Problems to solve
(A) In two sentences, summarize the forum transcript on scene dynamics below.
(B) According to the forum transcript on scene dynamics below, what are the things every scene and every chapter should do?
(C) Pick up the forum transcript on scene dynamics below at the point where it stops, and keep writing it.
--- start of Text extract ---
Forum Transcripts

Scene Dynamics

August 11, 2009


Mary Rosenblum:  Good morning all!  I hope you all had a very nice weekend! I missed you all on Sunday, but I was at the Willamette Writers Conference until the very end. It was a lot of fun, my presentations were very well attended. It's such a good conference. One of my presentations was on pacing, and we dog into scene dynamics quite a bit. Pacing is one of the ways in which you create the scene dynamics you want. But it's only one of the ways. The dynamics of a scene and the dynamics of a chapter are very much the same. So if you're working on a novel, what I have to say is equally applicable to you as to someone working in the short form  And it's also applicable to personal memoir/personal narrative. And is often overlooked completely by novice narrative writers.
So what makes up the essentials of scene dynamics? To start off with -- in the fiction universe at least -- we have the rule of three.
Every scene, every chapter, should do three things:
Deepen the Characterization
Advance the Plot
Enrich the scene.
--- end of Text extract ---
--- start of Dataset extract ---
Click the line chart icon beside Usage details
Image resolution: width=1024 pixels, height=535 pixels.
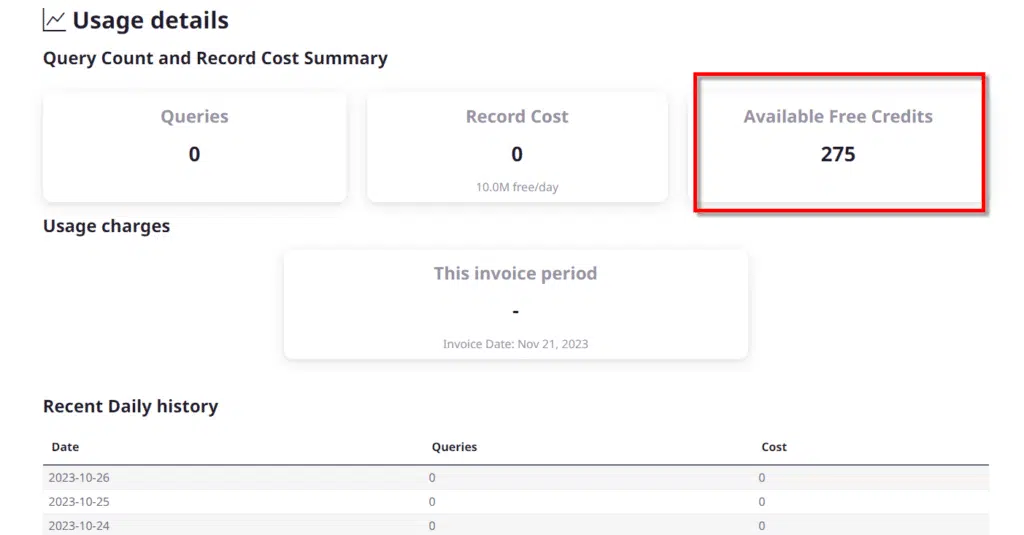(54, 20)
--- end of Dataset extract ---
Responses per task
(A) Mary Rosenblum explains that scene dynamics, which pacing is one way of creating, work the same way in scenes and chapters and apply to short fiction, novels, and personal memoir alike. She introduces the rule of three: every scene and every chapter should deepen the characterization, advance the plot, and enrich the scene.

(B)
- Deepen the characterization
- Advance the plot
- Enrich the scene

(C)
If your chapter or scene does at least two of these things, it's adequate. If it does only one, it is weak and you really need to rethink it. This is the same issue with personal narrative, too, for that matter, although here, you're dealing with real life and not a made up fiction plot.  But in personal narrative, your scene should deepen the characterization of the narrator (you) and the characters being presented.  It should enrich the setting, so that we get to play, too. And it should advance whatever story you are telling.
So that's the content component of scene dynamics: Deepen character/enrich setting/advance story BUT...that's only the foundation.
So the three apply to all writing?
Mary Rosenblum:  Yes, but in slightly different forms, Linda. And of course, I'm talking only about the forms of writing that use fictional constructs... But when you tell a personal story, even though it is not made up, it's going to use a lot of the tools of fiction in order to engage readers, bring the characters to life, and keep the (real) story moving. That's where we get into dramatic arc, aided by pacing control. : Ideally, every scene, every chapter, should have a dramatic arc.  The story should ride in intensity to a peak and then drop off, or end. Some scenes, chapters end at the climax point of the peak. Think cliff hangers...  Now it does not have to be a life and death cliff hanger. I am not saying that at all! Often the dramatic climax is very subtle, especially in mainstream, literary mainstream, or personal narrative form.
Yeah but haven't you ever just sat down and wrote what was in your head without think of all that?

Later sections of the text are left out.